● Provided data:
◆ ◆ ◆

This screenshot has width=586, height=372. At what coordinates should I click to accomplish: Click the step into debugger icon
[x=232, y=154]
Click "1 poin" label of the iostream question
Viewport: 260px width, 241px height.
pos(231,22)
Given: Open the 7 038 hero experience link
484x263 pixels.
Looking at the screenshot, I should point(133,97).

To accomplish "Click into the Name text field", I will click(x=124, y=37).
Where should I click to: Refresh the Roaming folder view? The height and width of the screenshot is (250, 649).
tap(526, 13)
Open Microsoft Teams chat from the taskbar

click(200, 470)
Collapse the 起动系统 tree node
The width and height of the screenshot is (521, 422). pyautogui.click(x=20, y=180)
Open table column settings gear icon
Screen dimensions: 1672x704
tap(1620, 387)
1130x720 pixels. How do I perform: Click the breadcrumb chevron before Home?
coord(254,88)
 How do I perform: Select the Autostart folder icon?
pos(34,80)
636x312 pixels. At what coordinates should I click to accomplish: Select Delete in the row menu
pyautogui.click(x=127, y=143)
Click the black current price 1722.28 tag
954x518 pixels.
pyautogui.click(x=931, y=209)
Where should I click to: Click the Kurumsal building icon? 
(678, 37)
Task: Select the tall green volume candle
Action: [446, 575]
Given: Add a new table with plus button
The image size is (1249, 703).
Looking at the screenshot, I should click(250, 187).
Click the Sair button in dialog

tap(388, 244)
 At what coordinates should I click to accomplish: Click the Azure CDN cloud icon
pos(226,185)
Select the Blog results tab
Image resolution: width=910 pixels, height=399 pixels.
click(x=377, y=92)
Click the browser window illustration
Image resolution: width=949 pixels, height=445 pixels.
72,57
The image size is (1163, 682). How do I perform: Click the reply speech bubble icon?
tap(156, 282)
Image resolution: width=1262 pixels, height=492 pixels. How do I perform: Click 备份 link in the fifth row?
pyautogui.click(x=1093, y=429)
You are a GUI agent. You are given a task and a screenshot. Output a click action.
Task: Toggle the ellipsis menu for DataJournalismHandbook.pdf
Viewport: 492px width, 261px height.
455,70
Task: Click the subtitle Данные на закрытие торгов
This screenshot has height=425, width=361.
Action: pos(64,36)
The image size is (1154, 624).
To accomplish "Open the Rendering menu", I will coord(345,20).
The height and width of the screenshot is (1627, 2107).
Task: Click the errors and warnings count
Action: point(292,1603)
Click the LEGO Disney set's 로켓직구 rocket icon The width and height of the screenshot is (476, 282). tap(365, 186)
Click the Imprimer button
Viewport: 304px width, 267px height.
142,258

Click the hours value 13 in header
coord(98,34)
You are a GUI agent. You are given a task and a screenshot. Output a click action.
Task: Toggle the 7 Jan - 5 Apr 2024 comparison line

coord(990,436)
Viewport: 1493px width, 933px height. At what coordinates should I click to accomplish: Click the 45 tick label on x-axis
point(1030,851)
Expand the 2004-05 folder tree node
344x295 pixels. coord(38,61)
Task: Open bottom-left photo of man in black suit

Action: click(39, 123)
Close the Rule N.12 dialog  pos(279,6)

◆ ◆ ◆

● Problem requirements: State how many of the lines above contain the word "button", giving only the number.

● Output for this exercise: 3